▶ THE DATA
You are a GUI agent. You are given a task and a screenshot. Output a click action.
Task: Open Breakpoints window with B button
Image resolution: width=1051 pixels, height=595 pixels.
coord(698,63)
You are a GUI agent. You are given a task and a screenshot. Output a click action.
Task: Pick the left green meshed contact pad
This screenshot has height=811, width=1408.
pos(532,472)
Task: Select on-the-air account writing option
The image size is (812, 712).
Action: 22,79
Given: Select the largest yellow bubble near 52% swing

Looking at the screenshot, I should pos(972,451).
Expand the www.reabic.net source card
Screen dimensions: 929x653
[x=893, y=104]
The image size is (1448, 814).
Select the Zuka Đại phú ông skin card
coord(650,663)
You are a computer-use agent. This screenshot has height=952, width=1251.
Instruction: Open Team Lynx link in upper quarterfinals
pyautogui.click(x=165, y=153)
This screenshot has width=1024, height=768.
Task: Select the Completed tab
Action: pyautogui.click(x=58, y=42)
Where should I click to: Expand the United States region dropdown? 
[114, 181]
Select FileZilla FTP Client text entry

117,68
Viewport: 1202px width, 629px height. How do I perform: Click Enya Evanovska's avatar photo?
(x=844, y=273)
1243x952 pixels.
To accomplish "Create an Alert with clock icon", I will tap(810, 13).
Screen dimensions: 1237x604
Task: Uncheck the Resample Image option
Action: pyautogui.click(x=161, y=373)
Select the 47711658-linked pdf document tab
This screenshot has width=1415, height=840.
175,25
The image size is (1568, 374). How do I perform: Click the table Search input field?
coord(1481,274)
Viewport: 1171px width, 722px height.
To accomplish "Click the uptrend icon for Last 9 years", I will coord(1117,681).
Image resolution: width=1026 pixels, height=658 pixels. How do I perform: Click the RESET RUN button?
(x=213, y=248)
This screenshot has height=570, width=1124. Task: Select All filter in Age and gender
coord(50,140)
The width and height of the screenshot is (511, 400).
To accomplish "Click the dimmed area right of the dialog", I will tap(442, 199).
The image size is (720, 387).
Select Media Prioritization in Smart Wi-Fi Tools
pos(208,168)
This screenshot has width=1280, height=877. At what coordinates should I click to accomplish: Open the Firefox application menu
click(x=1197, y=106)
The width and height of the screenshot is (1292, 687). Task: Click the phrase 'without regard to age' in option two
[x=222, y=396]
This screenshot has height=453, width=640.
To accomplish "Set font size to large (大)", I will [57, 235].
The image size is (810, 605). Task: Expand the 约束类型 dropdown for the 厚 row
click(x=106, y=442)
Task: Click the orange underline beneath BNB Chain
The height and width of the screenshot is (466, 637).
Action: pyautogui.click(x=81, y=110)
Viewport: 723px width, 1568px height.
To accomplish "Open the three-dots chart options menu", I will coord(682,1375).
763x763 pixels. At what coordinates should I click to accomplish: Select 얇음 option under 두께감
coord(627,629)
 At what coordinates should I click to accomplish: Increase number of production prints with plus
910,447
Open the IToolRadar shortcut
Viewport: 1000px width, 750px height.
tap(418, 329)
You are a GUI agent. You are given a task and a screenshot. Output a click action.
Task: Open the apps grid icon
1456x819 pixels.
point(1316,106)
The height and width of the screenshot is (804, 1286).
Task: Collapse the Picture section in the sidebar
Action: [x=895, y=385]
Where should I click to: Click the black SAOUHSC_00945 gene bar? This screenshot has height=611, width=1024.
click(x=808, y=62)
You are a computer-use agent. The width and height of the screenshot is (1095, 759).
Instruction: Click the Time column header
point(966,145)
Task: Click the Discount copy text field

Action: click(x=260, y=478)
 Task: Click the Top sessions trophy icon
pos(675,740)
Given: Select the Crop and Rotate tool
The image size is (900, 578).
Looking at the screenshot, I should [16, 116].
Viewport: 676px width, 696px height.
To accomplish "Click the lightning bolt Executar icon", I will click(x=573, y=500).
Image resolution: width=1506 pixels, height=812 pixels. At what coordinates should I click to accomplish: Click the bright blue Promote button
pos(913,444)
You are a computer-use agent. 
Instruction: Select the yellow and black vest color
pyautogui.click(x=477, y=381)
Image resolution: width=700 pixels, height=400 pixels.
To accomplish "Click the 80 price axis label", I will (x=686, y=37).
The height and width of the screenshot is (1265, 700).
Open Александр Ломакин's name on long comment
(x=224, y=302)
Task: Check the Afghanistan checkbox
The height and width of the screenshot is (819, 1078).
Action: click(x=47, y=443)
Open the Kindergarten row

▶ WORK REQUEST
Which lines of the listing above hold the word "computer"? Copy each of them.

▶ TASK ANSWER
You are a computer-use agent. This screenshot has height=952, width=1251.
You are a computer-use agent. The width and height of the screenshot is (1095, 759).
You are a computer-use agent. 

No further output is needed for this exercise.